DATA FOR REVIEW below:

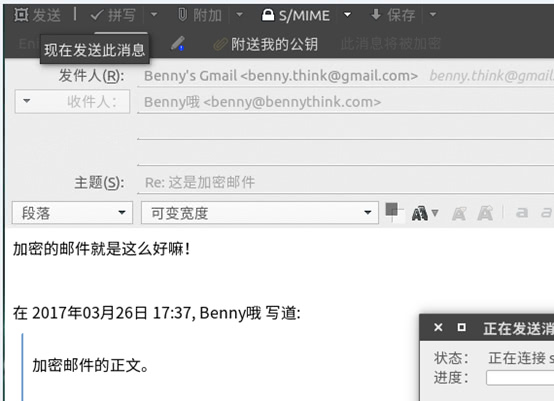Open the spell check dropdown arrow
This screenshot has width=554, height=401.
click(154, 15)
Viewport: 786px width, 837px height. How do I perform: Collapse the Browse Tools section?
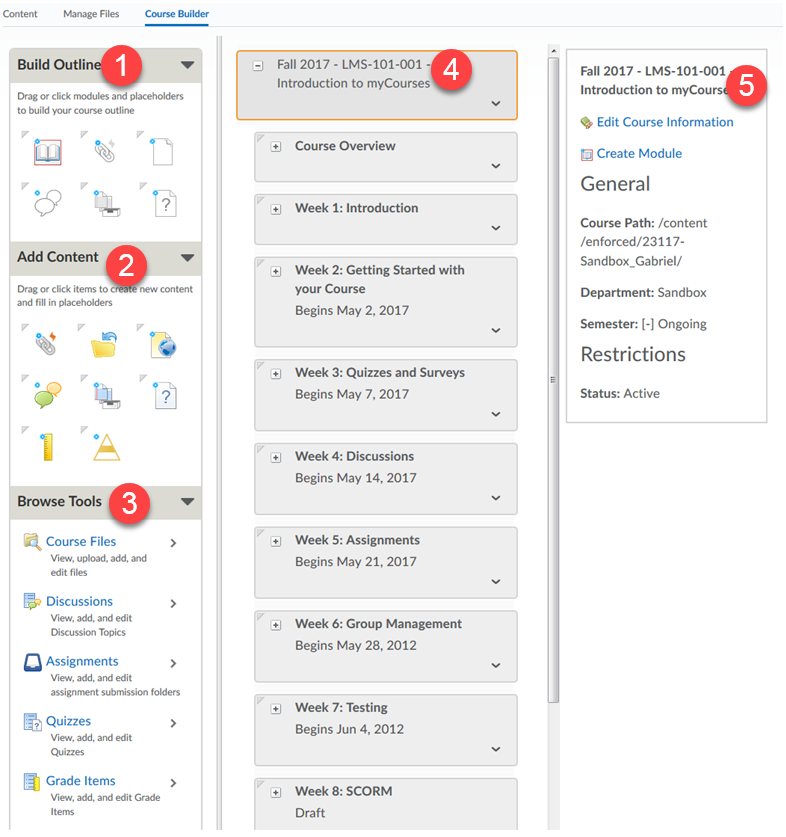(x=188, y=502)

End of DATA FOR REVIEW.

■ DESCRIPTION OF THE TASK
All that the answer may contain is the exact text of the lines from the one with "Viewport: 786px width, 837px" through the last line of the material, pictures excluded.

■ RESULT OF THE EXERCISE
Viewport: 786px width, 837px height. How do I perform: Collapse the Browse Tools section?
(x=188, y=502)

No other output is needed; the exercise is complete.